Man, G-tech Registration process is such a pain in the ass. I was trying for like two hours this morning to sign up for a full schedule until I was successful.

Three more classes left! Then Exams. Then done!
I've been so good too, I only missed Bio lecture twice, and nothing else. ( I really needed some coffee and a bagels the two times I missed lecture)
I'm going to miss Habib though =( He's such a genius. That man totally opened my eyes to mathematics.

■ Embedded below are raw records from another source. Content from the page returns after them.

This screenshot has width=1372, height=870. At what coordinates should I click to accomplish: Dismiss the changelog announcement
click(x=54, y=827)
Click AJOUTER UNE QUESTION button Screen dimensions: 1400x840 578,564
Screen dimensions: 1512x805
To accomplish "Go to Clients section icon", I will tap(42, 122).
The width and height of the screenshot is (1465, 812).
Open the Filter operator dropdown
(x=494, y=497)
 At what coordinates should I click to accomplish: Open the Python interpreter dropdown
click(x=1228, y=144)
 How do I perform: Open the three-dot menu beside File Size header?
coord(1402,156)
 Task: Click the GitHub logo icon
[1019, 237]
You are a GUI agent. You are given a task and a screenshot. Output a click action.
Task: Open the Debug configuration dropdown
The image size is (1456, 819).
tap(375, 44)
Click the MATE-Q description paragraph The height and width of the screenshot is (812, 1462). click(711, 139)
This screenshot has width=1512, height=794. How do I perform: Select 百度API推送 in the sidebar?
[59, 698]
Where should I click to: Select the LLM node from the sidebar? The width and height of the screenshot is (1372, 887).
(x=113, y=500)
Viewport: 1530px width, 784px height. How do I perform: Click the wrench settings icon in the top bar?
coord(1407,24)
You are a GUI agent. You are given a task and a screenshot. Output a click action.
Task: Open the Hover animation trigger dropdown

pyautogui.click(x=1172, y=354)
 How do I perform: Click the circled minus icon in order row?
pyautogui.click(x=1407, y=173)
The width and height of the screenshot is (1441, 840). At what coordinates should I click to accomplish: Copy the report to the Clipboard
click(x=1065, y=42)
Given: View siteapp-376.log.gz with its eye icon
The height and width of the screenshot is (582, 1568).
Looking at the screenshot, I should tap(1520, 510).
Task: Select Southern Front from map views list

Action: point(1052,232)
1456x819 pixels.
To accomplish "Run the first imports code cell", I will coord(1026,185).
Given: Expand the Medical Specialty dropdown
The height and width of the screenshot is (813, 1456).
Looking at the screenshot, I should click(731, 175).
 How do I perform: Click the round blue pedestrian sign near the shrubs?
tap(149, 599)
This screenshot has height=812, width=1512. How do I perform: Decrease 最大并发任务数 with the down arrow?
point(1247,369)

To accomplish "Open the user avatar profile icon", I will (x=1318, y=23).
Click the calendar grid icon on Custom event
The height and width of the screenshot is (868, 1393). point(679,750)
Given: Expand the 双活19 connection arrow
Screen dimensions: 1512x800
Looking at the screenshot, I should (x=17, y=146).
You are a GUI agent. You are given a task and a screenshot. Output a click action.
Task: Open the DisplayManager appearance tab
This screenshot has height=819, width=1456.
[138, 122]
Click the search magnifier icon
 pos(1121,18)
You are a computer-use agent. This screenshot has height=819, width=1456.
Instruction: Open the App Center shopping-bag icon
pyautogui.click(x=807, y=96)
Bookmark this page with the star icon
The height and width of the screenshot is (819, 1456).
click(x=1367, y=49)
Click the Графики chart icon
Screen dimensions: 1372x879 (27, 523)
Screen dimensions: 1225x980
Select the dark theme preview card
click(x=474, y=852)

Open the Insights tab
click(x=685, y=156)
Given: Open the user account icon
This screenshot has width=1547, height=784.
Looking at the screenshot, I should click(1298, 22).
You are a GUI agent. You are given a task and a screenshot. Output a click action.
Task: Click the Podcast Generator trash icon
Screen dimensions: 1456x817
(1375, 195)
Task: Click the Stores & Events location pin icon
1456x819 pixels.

Roo in 51 days; Lots of things, to do, and kinks to work out.
I'm trying to get some things together but there is an open searing wound that needs to be sealed for it's going to hurt my friends.  It wont hurt me....because I don't give too big of a damn, but it will hurt them...and I love/care about them so I'm a little concerned.
Last year had a lot more 'fuck this' times then good times. It was a mesh of a couple different concepts that shouldn't have been issues.
  • I was evidently in a strange mental state
  • Couples + Bonnaroo = NO! (there are many reasons why, too)
  • I held all these high expectations for roo, and didn't allow it to be what it was.
  • People doing drugs that they couldn't handle, resulting in a downer on my time, and a babysitting process
I DON'T want to deal with any of those things this year.

Much time in yoga and self exploration of myself had led to no more 'awkward mental states' I'm very comfortable with myself again. I also learned that having icky people in your life, and icky substances will do that. So I cleaned all that shit out.
There wont be any couples...
I've got an open mind for it.
It's the last problem. I wont babysit...but I don't want to even HEAR about the drug issues. I just want my friends to be okay... I just thought people had grown past these ridiculous issues.
What the hell is wrong with a drink and a smoke?  I don't understand.
I go to work, I fucking hustle for a buck and a dime, EVERYWHERE. I pay my bills, I go school, I absorb all that I can in the field of knowledge.... When all is said and done, when all is in its place... I drink my drink, and I smoke my smoke.
I don't do those things to 'escape' because I learned at a very young age, you can't escape from anything. You must tackle all your beasts head on. You wont win every battle, but I'm sure as fuck not scared. I've conquered the devils in my life.
I know I'm of a different bread, but why do people still HONESTLY believe, they can drown all their problems in substances? I mean really... do you think, its a joke when it's said  'drugs and alcohol wont help your situations, only make it worse'?

Just got to understand...you're the only person in your life who can make it what you want. Only you...no one is going to take your hand.  Listen to the waves in your body.